How to Control Menorrhagia and Metrorrhagia
Menorrhagia and metrorrhagia can be managed with hemostatic medications. Patients may take progesterone or synthetic progestins (e.g., medroxyprogesterone), which can effectively alleviate symptoms. When endometrial thickness is increased, combination therapy with testosterone propionate may be required. Although intramuscular injection of hormonal agents provides rapid symptom relief, oral hormone therapy—such as diethylstilbestrol or estradiol benzoate—may also be prescribed. Additionally, other hemostatic agents—including tranexamic acid and herbal hemostatics—may be used. However, specific medication regimens must be determined and supervised by a qualified physician; self-medication is strongly discouraged, and patients should strictly adhere to prescribed dosages and schedules.

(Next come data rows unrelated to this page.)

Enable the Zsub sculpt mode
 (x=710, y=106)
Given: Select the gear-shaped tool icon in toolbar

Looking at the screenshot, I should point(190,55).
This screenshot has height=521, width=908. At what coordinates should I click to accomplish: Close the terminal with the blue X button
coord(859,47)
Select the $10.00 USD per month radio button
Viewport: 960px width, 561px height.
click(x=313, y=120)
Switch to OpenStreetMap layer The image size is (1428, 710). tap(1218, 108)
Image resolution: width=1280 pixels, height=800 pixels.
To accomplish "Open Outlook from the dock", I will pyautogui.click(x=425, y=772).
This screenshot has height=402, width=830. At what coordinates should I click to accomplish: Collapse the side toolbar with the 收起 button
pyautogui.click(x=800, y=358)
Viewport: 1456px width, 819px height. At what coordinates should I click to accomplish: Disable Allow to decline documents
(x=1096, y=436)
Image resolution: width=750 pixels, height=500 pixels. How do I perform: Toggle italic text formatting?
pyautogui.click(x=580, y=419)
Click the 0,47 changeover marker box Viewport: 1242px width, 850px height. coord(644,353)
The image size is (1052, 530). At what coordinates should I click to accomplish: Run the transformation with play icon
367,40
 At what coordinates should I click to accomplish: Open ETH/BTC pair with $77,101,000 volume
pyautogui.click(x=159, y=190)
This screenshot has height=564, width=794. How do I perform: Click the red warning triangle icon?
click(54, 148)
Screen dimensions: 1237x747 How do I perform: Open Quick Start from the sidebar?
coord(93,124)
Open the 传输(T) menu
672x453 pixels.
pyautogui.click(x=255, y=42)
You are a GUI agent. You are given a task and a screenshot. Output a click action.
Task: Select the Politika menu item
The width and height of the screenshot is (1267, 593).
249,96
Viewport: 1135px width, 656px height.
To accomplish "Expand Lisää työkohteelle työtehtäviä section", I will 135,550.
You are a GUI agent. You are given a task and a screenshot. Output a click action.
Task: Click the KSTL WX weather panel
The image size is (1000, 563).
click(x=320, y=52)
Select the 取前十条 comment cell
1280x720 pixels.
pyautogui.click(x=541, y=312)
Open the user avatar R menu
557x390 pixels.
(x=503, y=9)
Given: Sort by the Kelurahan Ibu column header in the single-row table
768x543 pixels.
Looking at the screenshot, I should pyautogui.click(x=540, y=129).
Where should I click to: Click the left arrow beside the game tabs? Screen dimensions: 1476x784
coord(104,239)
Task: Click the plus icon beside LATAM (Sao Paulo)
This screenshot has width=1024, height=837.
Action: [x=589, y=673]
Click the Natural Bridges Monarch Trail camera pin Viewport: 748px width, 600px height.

In some patients, constitutional kidney qi deficiency predisposes them to uterine bleeding and menorrhagia/metrorrhagia. During menstruation, weakened kidney qi may lead to kidney yang deficiency, thereby triggering excessive or prolonged bleeding. Kidney deficiency not only contributes to uterine hemorrhage and menorrhagia but may also impair spleen function. Poor dietary habits and excessive physical or mental fatigue can further deplete spleen qi, resulting in bleeding disorders.

In daily life, patients should maintain regular, balanced eating habits—avoiding spicy, stimulating, or excessively rich foods—and refrain from binge eating or staying up late. We hope this information proves helpful.